A sharp breeze whips my hair back and I manage to raise my head. Sneezy and Doc are circling me, shimmers of iridescence in the cold streetlight. I think one of them shakes a fist at The Mantis. They are silent, which is strange – they never shut up.
‘Say something,’ I wheeze. Doc hovers in front of my face. Silence. Is there something wrong with them? No; there’s something wrong with me. I don’t deserve to hear them. I’m not enough of a shaman, not enough of an anything.
Everything is starting to spin because my throat has closed up. Can you actually die from having a panic attack? I think I’m going to be the first. At least there will be something special to say about me in my obituary.
‘Sir? Is everything alright? Do you need an ambulance?’
Oh, hell: a policeman. The Mantis was right. I really am going to get myself arrested.
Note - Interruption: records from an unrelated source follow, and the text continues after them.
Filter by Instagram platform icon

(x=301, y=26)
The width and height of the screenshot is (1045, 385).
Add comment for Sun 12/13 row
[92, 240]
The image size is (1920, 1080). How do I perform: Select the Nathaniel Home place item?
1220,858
Or possibly worse: he ends up calling my dad. Then takes us to the police station for a drug test, because, you know, I was shouting at thin air.
‘We were relying on you to keep an eye on Lily’s party,’ Dad says as we’re driving home. Like he’s trying to figure out if he’s allowed to shout at someone who’s just had a panic attack.
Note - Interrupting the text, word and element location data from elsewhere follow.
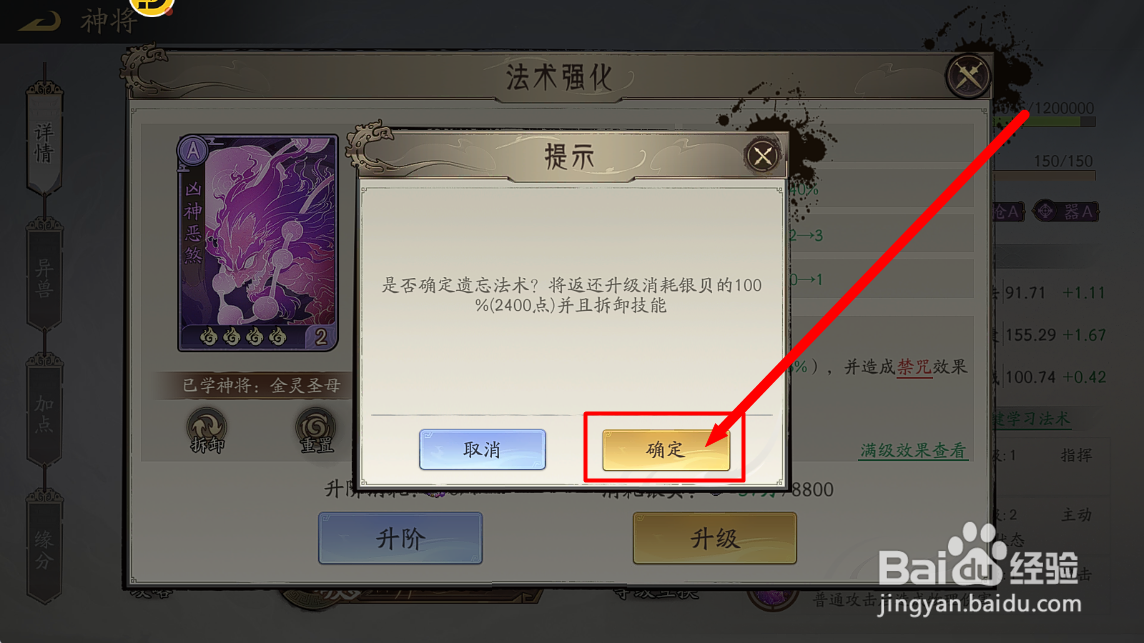Tap the 拆卸 dismantle icon

pos(206,431)
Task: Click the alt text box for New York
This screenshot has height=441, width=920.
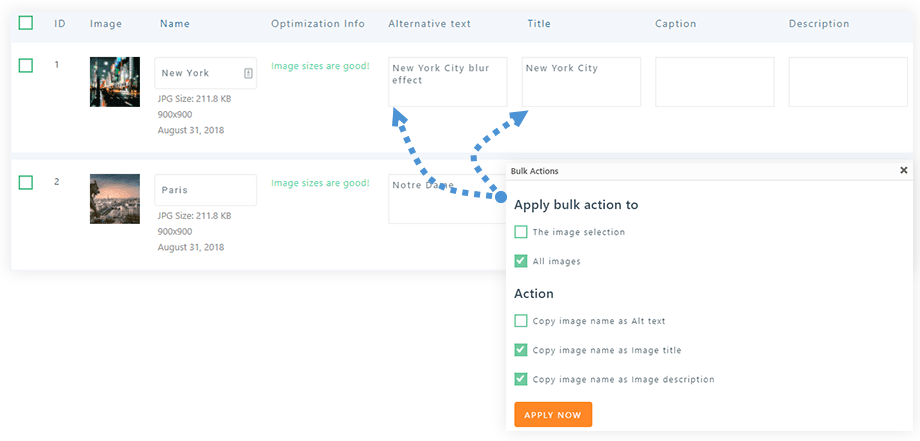Action: [x=447, y=82]
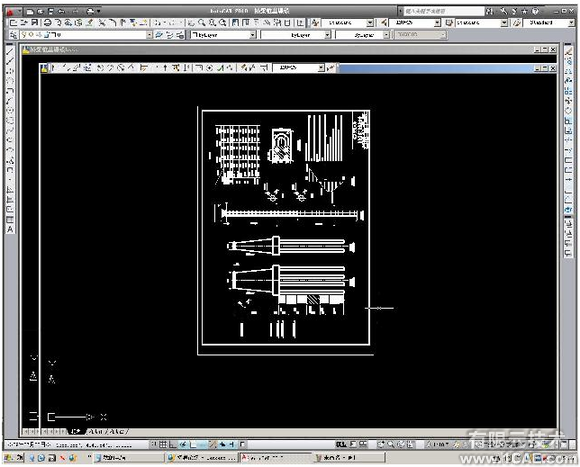
Task: Click the Plot printer icon in the toolbar
Action: click(x=47, y=23)
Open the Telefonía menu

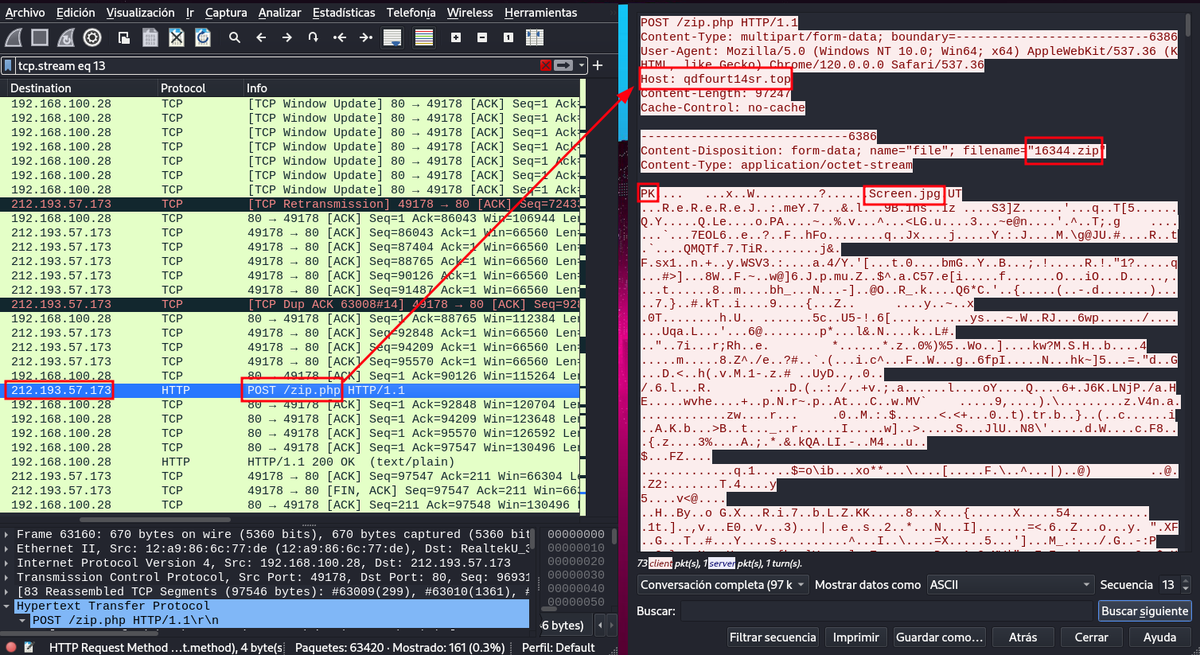(x=412, y=12)
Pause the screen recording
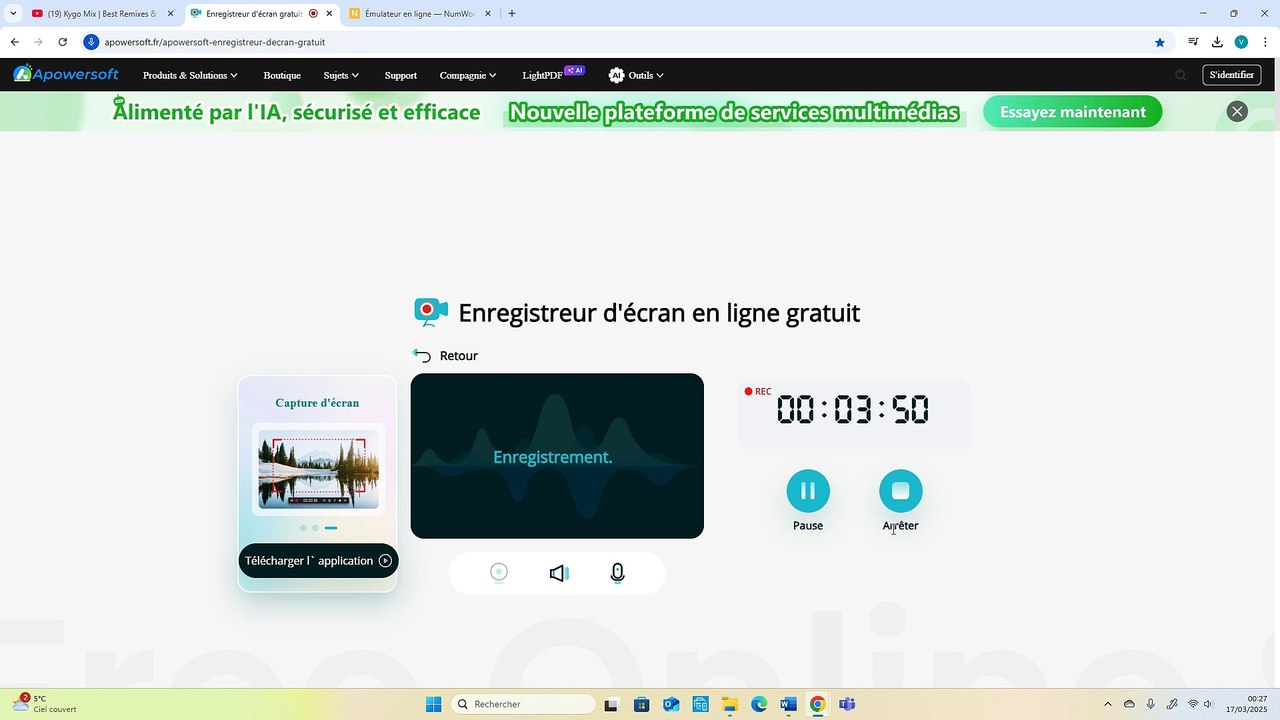 [x=808, y=491]
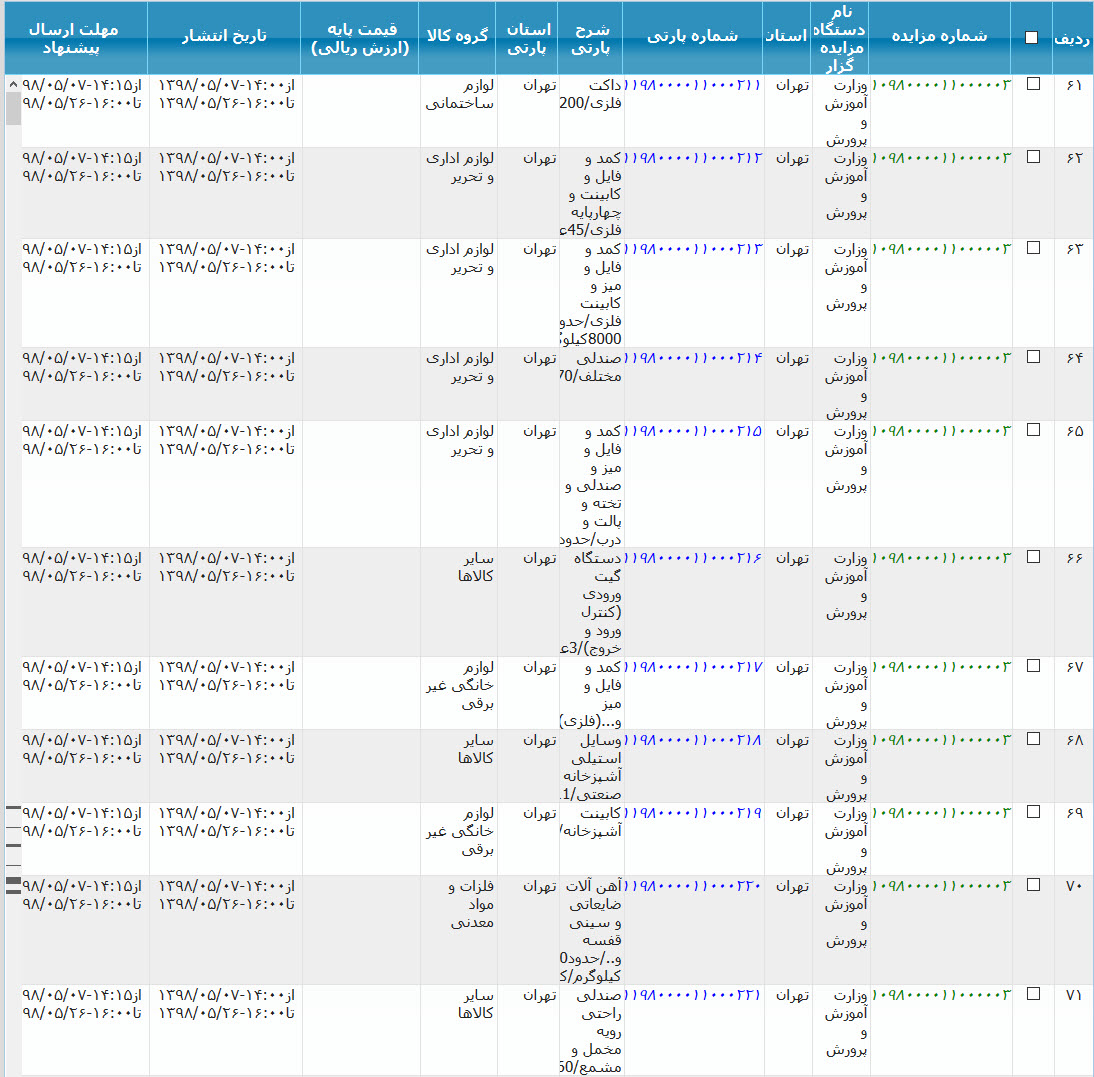Screen dimensions: 1094x1077
Task: Mark the checkbox in row ۷۱
Action: point(1033,994)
He doesn’t need to bother: I’ve got castigation covered.
‘Yeah, well,’ I mutter, cheek pressed to the cold glass, ‘better get used to being let down.’
That’s all I can succeed at. No, there is one thing I can still do, the only option left to me – be someone else. I go home and dream I’m Aliya.
Death curse
‘Ohhh,’ Meri moaned, flying in agitated spirals, ‘I don’t like this one bit.’
‘Neither do I,’ said Aliya, ‘which means it’s sure to be the right place.’
The steady pulse of anger was building in momentum, readying to send out another stream of poison into the dragons’ minds. This broad cave mouth was the source. It fitted the part: an ugly, gaping wound in the side of the mountain, blasted by dragon fire and gouged deeper by mighty talons. It had clearly once been a site of industry: a paved road led down the valley, and the entrance was busy with tools and pulleys and little wheeled carts. All abandoned. The curse had struck here, too – this was likely the first casualty – and only ruins remained.
‘What was this place?’ Aliya asked.
‘A mine of some sort,’ Quantum said, trailing forlornly through the debris lining the cave. ‘Copper, I think, judging from these scraps of ore.’
‘I’m going in there alone,’ Aliya said. ‘Quantum – don’t argue. Not this time. I’m sorry, but you’re a liability. You can’t come without Meri, and I can’t ask this of her.’ They both looked at the air spirit, buzzing around outside the cave like a trapped bee.
‘I hate this,’ Quantum hissed in frustration.
Aliya knelt beside him and rested a hand on his back. ‘I’ll find a way to free you.’
‘That’s what I hate!’ He glanced up at her with burning eyes. ‘You don’t treat me like an equal anymore: I’m just another thing you have to fix. I don’t want to be your responsibility.’